Work instructions »
Working from the entries below, give again each line from the first through the one containing "Rolls-Royce (90, 2463)", exactly and with nothing else.

Stored data entries
..............................

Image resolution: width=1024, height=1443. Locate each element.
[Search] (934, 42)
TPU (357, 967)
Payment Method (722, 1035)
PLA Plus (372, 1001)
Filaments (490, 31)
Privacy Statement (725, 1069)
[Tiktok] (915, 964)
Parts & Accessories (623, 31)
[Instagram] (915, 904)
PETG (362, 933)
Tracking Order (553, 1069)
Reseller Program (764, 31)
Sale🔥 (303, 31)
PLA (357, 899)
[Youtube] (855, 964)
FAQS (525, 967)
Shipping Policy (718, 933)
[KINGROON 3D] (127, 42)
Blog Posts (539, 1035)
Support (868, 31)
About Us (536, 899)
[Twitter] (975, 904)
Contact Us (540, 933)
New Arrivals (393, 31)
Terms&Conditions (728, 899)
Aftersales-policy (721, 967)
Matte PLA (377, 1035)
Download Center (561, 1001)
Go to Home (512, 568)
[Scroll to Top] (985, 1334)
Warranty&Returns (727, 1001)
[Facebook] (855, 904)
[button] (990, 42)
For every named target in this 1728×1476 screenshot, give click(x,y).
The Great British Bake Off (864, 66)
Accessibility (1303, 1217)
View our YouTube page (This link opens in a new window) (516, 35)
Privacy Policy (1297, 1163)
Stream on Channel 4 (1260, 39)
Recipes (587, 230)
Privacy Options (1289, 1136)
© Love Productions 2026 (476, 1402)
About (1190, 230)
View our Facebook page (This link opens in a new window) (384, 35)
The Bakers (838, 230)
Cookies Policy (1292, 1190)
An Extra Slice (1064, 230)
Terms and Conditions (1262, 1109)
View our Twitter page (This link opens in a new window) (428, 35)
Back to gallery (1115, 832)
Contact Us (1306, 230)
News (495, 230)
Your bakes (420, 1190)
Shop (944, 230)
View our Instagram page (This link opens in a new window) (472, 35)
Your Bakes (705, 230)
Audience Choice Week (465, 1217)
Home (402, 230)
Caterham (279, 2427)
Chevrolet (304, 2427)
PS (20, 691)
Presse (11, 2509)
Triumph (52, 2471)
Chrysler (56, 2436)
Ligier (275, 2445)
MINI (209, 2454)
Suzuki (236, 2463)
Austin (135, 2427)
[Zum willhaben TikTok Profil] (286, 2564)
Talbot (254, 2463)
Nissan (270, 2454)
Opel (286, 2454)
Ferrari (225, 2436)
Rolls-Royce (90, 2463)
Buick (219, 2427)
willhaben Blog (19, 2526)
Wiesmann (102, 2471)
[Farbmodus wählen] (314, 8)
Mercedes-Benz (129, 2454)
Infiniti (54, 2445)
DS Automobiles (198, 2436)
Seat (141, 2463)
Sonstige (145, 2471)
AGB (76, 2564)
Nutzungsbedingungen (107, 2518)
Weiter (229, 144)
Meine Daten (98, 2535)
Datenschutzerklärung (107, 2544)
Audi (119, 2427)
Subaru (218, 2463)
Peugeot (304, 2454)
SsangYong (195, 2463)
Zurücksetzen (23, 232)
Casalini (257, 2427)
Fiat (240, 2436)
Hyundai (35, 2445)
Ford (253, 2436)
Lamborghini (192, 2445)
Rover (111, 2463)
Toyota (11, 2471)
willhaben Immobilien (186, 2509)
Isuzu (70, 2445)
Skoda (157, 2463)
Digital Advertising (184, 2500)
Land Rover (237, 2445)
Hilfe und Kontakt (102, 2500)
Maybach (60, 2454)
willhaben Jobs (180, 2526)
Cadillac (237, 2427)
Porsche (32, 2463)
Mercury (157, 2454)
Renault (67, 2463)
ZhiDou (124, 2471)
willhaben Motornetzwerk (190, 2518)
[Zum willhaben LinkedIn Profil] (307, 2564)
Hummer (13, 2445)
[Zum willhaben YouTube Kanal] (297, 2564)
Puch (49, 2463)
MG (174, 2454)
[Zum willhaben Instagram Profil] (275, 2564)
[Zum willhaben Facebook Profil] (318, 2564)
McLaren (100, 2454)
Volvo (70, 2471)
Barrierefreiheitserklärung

..............................

Answer space »
Image resolution: width=1024, height=1443. Locate each element.
[Search] (934, 42)
TPU (357, 967)
Payment Method (722, 1035)
PLA Plus (372, 1001)
Filaments (490, 31)
Privacy Statement (725, 1069)
[Tiktok] (915, 964)
Parts & Accessories (623, 31)
[Instagram] (915, 904)
PETG (362, 933)
Tracking Order (553, 1069)
Reseller Program (764, 31)
Sale🔥 (303, 31)
PLA (357, 899)
[Youtube] (855, 964)
FAQS (525, 967)
Shipping Policy (718, 933)
[KINGROON 3D] (127, 42)
Blog Posts (539, 1035)
Support (868, 31)
About Us (536, 899)
[Twitter] (975, 904)
Contact Us (540, 933)
New Arrivals (393, 31)
Terms&Conditions (728, 899)
Aftersales-policy (721, 967)
Matte PLA (377, 1035)
Download Center (561, 1001)
Go to Home (512, 568)
[Scroll to Top] (985, 1334)
Warranty&Returns (727, 1001)
[Facebook] (855, 904)
[button] (990, 42)
For every named target in this 1728×1476 screenshot, give click(x,y).
The Great British Bake Off (864, 66)
Accessibility (1303, 1217)
View our YouTube page (This link opens in a new window) (516, 35)
Privacy Policy (1297, 1163)
Stream on Channel 4 (1260, 39)
Recipes (587, 230)
Privacy Options (1289, 1136)
© Love Productions 2026 (476, 1402)
About (1190, 230)
View our Facebook page (This link opens in a new window) (384, 35)
The Bakers (838, 230)
Cookies Policy (1292, 1190)
An Extra Slice (1064, 230)
Terms and Conditions (1262, 1109)
View our Twitter page (This link opens in a new window) (428, 35)
Back to gallery (1115, 832)
Contact Us (1306, 230)
News (495, 230)
Your bakes (420, 1190)
Shop (944, 230)
View our Instagram page (This link opens in a new window) (472, 35)
Your Bakes (705, 230)
Audience Choice Week (465, 1217)
Home (402, 230)
Caterham (279, 2427)
Chevrolet (304, 2427)
PS (20, 691)
Presse (11, 2509)
Triumph (52, 2471)
Chrysler (56, 2436)
Ligier (275, 2445)
MINI (209, 2454)
Suzuki (236, 2463)
Austin (135, 2427)
[Zum willhaben TikTok Profil] (286, 2564)
Talbot (254, 2463)
Nissan (270, 2454)
Opel (286, 2454)
Ferrari (225, 2436)
Rolls-Royce (90, 2463)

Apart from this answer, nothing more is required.